A new study has found that COVID-19 antibody treatments are less effective for new variants due to evolving mutations in different strains of virus.
The authors of the study, which was published Tuesday in the peer-reviewed journal Biochemistry, say the findings could be used to better inform the development of vaccines and therapeutics in the fight against emerging coronavirus variants.
University of Colorado Anschutz Medical Campus Professor and Corresponding Author Krishna Mallela says the study can also help scientists understand the properties of current and new variants.
“Previous studies, including ours, have focused on explaining the effect of individual mutations and not the mechanism underlying the coevolution of mutations,” Mallela said in a press release.
“Our study helps explain the concept of convergent evolution by balancing positive and negative selection pressures.”
According to the scientists, the study provides the “physical basis” why currently approved antibody therapies do not work to neutralize recent variants of COVID-19, such as the highly transmissible Omicron variant and its subvariants.
“Understanding the mechanisms underlying antibody release and the location of mutations in the ear protein will help develop new antibody therapies that work against new variants by targeting epitopes with minimal mutations or developing broad neutralizing antibodies that “target multiple epitopes,” Mallela said.
According to the study, the researchers found that certain mutations appear several times in emerging variants that show what is known as convergent evolution.
Scientists point out that one of these evolutions occurs at three amino acid positions: K417, E484, and N501, in the receptor binding domain (RBD) of the COVID-19 ear protein. The study reports that nearly half of the 4.3 million variant sequences in the GISAID database that contain any of these three mutations have all three occurring together.
When individual mutations are joined, the study says that the harmful or adverse effects are reversed, leading to a better selection of the mutations together.
The researchers examined the physical mechanisms underlying the convergent evolution of these three mutations. According to the study, they analyzed the individual and collective effects of these mutations on the binding of antibodies to cell receptors and immune leakage, as well as the stability and expression of proteins.

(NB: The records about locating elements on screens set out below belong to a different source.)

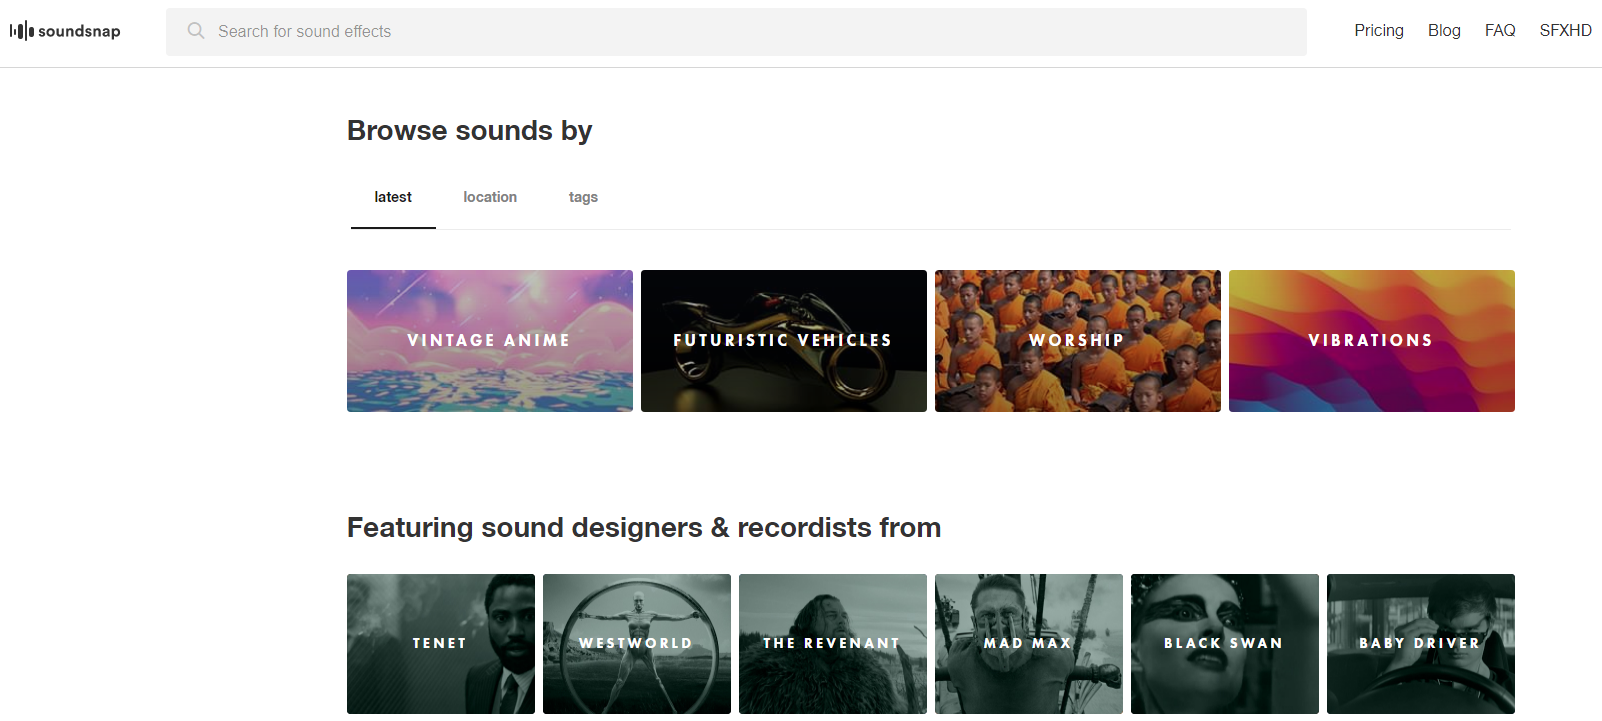
Task: Click the search magnifier icon
Action: [196, 31]
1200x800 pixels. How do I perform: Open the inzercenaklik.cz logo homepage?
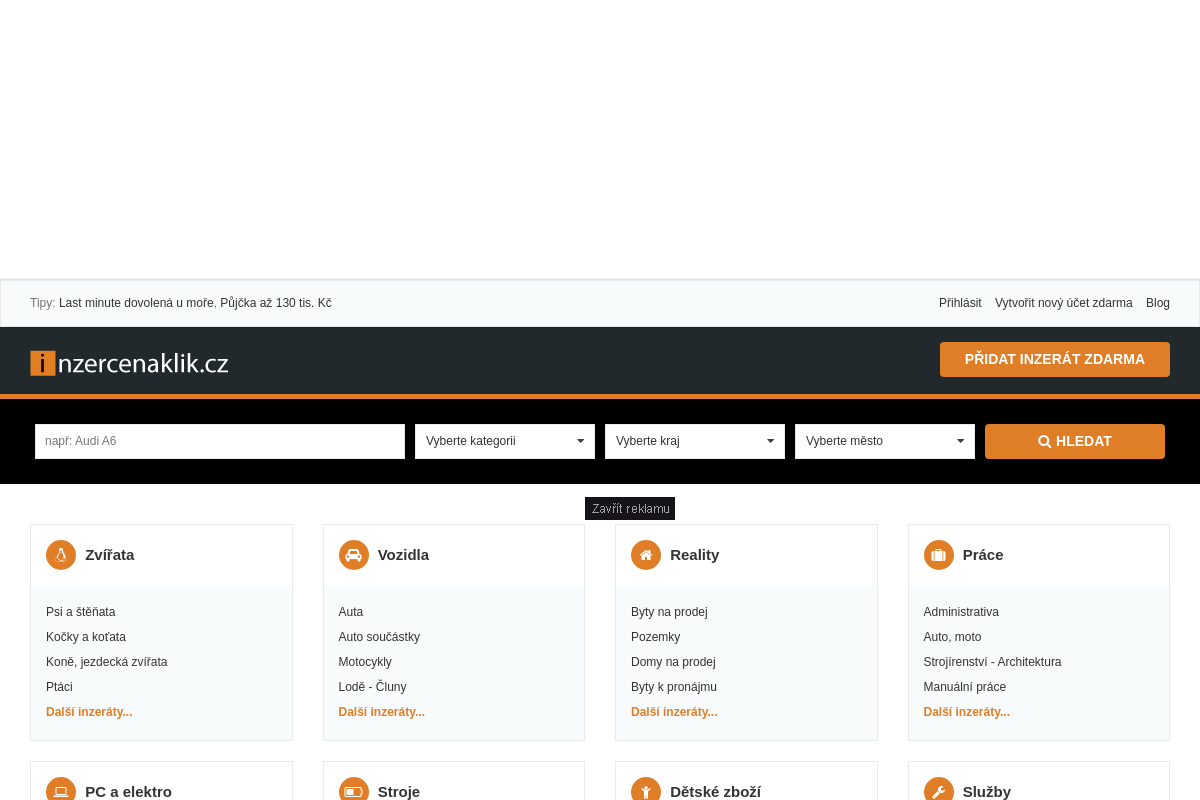130,363
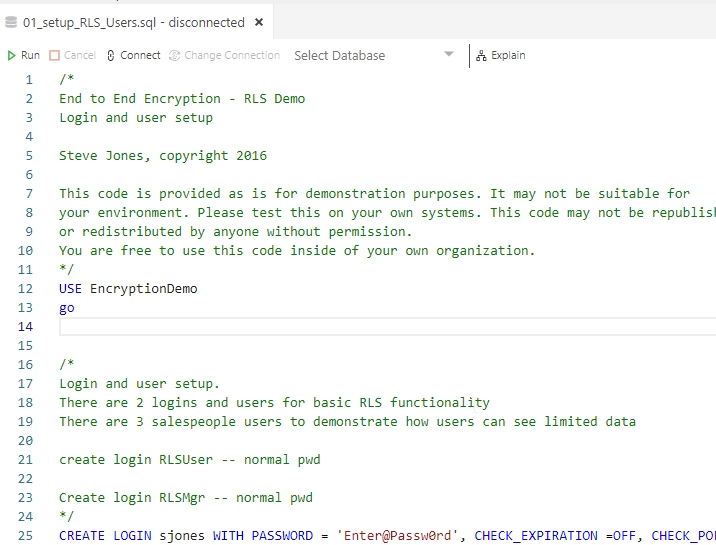
Task: Click line number 25 in the gutter
Action: pos(25,536)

The study found that all three RBD mutations perform “very different and specific functions” that help them often come together and improve the “viral fitness” of COVID-19 variants: how effectively a virus can pass through. its entire life cycle.
According to the study, K417 was found to escape class 1 antibodies, showing greater stability and expression, but decreased binding capacity.
E484 was found to escape class 2 antibodies, however, the scientists found that it had decreased receptor binding, stability, and expression.
The study said N501Y showed increased receptor binding, but also decreased stability and expression.
When these mutations come together, the scientists found that the harmful effects were mitigated by the presence of “compensatory effects” that correct a loss of viral fitness due to previous mutations.
The study reports that when these three mutations are found together, they show increased receptor binding, escape both class 1 and class 2 antibodies, and exhibit similar stability and expression to the original SARS-CoV-2 strain. . This is why the original virus-targeted strain treatment is less effective.
The study’s authors say the findings suggest that the collective effect of these mutations is “much more beneficial” to the fitness of the virus than individual mutations. They added that the presence of multiple mutations improves the selection of individual mutations.
“As SARS-CoV-2 has evolved from Alpha to Omicron, more and more mutations are accumulating. We hope that by providing research that understands the role of these mutations, we can help further drive research and development. new therapies to better combat new variants, “Mallela said in a statement.